Cette assemblée, dira-t-on, sentirait le besoin d’être sage : elle ne pourrait l’être, si la majorité y était composée tout entière de soldats obéissant au même chef. La seule chose qui empêche les partis de se perdre, c’est la résistance qu’ils rencontrent et les concessions qu’ils sont obligés de faire. Un gouvernement purement radical succédant à celui de M. Thiers, ce serait la république se séparant avec éclat des conservateurs, les forçant à devenir ses ennemis, les livrant à toutes les tentations réactionnaires. Ce serait une lutte de tous les instans entre deux partis tranchés et inconciliables, ce serait le parti conservateur moralement insurgé contre la république, le parti radical exaspéré, perdant la tête, — tout le fruit de deux ans de sagesse anéanti, — la France enfin retombant dans l’ornière des révolutions sans issue et parcourant de nouveau la triste série de ses métamorphoses monarchiques, dictatoriales et républicaines. Voilà où pourraient nous conduire la politique d’exclusion du parti radical et l’impatiente ambition de ses chefs. Qu’ils le sachent bien, la république sans conservateurs n’est pas moins impossible à fonder que la république sans républicains. Pour les uns comme pour les autres, il s’agit non point de « creuser des abîmes, » mais de combler autant que possible ceux qui sont déjà creusés. Radicaux ou royalistes, les partis qui « creusent des abîmes » finissent toujours par y être engloutis.
********************
- CONSIGNE
D'après l'extrait, quelle est la seule chose qui empêche les partis de se perdre ?

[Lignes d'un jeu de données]
********************
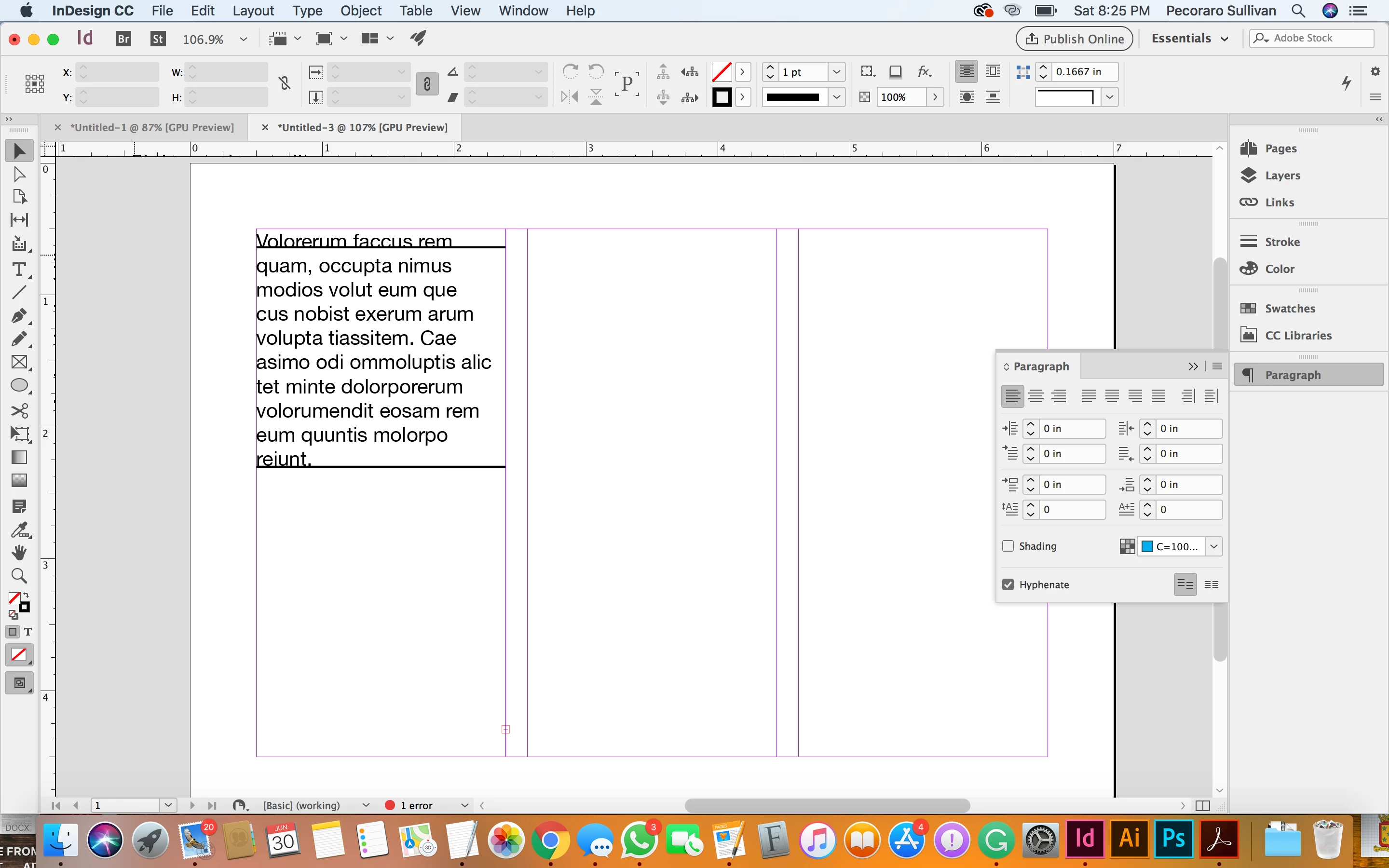Enable the Shading checkbox
Screen dimensions: 1389x868
(1008, 546)
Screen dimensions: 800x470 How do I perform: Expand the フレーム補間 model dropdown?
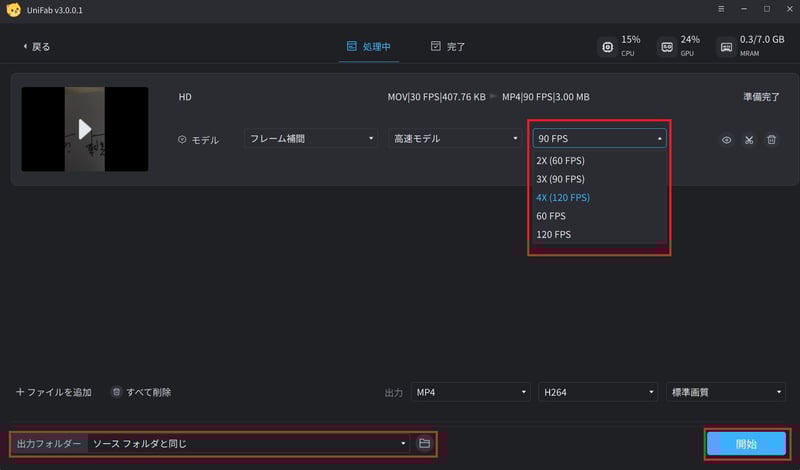pyautogui.click(x=311, y=139)
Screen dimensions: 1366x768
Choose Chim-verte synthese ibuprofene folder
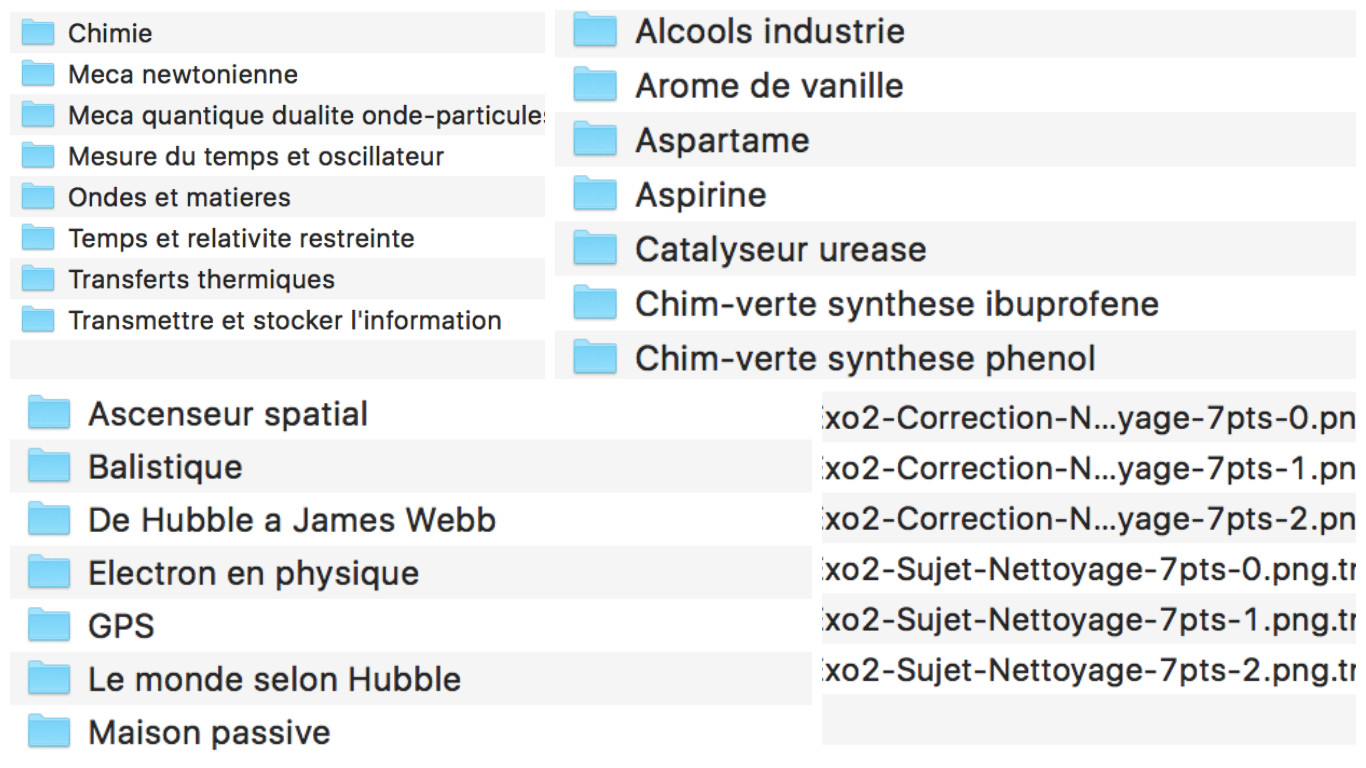pyautogui.click(x=955, y=303)
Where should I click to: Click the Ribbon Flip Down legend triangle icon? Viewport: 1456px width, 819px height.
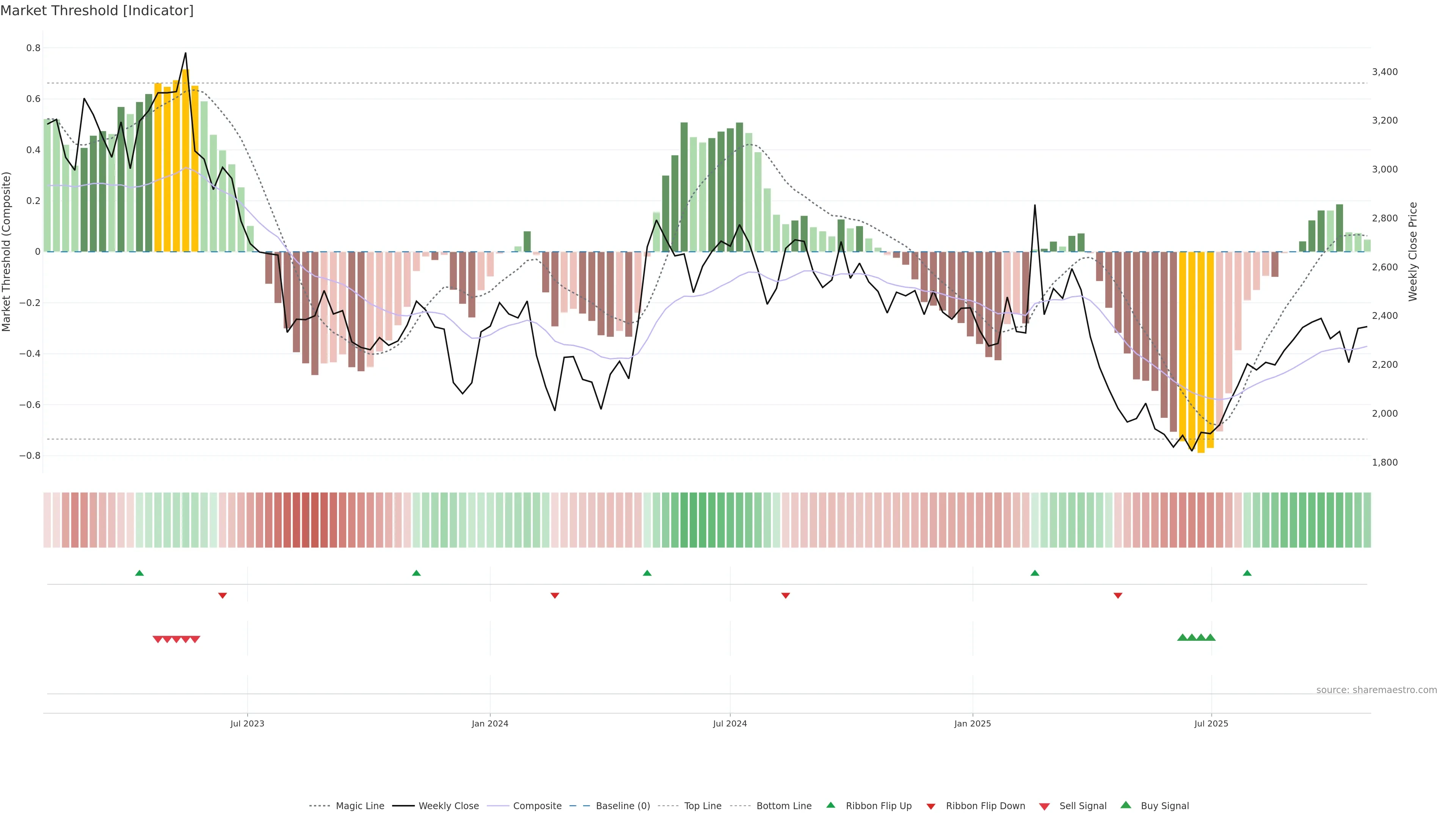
********************
- RÉSULTAT
La résistance qu'ils rencontrent et les concessions qu'ils sont obligés de faire.